Task inputs:

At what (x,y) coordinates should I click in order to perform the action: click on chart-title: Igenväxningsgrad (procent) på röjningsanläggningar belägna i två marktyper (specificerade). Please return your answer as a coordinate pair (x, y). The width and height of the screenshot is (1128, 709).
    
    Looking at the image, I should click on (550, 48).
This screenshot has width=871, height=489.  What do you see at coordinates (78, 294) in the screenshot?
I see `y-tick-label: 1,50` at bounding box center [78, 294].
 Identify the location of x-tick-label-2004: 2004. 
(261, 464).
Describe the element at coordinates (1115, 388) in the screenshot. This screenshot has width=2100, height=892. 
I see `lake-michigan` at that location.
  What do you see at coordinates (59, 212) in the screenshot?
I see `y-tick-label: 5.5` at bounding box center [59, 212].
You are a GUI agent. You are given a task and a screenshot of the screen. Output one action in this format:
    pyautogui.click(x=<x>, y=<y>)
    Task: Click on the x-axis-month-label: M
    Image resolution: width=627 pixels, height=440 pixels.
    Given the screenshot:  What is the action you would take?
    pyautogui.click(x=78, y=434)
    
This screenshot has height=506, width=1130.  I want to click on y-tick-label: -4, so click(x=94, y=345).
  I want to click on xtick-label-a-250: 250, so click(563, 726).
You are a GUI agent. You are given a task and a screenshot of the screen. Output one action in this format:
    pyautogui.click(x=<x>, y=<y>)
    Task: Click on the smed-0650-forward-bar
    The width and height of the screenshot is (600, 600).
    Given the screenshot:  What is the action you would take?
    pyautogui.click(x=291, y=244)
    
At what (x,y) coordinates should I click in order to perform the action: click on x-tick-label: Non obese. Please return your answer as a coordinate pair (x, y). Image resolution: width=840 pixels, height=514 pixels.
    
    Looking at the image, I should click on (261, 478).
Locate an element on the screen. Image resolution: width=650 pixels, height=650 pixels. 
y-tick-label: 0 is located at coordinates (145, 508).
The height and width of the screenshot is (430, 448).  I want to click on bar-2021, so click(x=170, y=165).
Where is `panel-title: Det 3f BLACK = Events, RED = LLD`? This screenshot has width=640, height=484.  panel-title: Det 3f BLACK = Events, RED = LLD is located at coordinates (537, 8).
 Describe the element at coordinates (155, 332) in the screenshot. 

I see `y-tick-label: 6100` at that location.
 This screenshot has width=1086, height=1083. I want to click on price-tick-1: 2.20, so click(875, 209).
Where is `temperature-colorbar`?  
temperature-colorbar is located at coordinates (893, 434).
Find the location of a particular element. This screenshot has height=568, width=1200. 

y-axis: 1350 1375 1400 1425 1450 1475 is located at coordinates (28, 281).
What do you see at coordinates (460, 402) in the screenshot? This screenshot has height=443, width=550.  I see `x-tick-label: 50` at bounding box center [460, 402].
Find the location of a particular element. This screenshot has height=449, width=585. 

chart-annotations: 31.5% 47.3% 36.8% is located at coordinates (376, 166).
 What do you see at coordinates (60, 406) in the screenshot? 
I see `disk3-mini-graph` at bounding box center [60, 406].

Task statement: Reproduce the items without changes, from the very beginning through the line that contains "Looking at the image, I should click on (550, 48).", including that line.

Result for this task:
At what (x,y) coordinates should I click in order to perform the action: click on chart-title: Igenväxningsgrad (procent) på röjningsanläggningar belägna i två marktyper (specificerade). Please return your answer as a coordinate pair (x, y). The width and height of the screenshot is (1128, 709).
    
    Looking at the image, I should click on (550, 48).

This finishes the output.